Source material:

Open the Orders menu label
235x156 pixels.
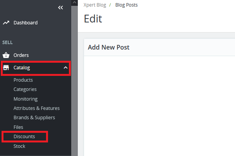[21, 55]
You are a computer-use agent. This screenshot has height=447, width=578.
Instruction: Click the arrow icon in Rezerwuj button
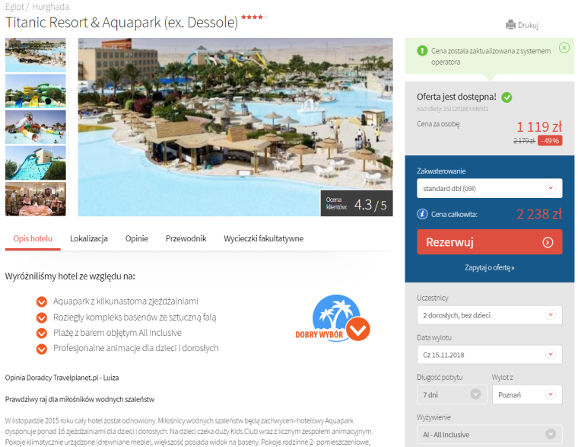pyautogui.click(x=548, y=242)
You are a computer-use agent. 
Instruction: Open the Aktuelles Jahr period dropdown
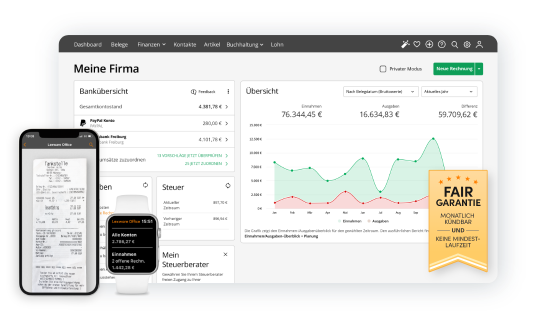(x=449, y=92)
* * *
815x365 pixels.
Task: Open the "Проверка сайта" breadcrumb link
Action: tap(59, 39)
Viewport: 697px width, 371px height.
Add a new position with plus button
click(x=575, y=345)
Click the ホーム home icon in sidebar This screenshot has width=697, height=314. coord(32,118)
...
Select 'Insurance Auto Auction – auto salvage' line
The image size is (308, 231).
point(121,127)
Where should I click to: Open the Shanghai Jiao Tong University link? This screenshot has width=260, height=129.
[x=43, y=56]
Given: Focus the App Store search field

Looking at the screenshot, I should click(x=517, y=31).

The exercise: Reproduce the records above from the line with "Open the Orders menu label" to the line with "(x=449, y=92)", including both of those lines, and leave the pictures out.

Written answer:
Open the Orders menu label
235x156 pixels.
[21, 55]
You are a computer-use agent. This screenshot has height=447, width=578.
Instruction: Click the arrow icon in Rezerwuj button
pyautogui.click(x=548, y=242)
You are a computer-use agent. 
Instruction: Open the Aktuelles Jahr period dropdown
(x=449, y=92)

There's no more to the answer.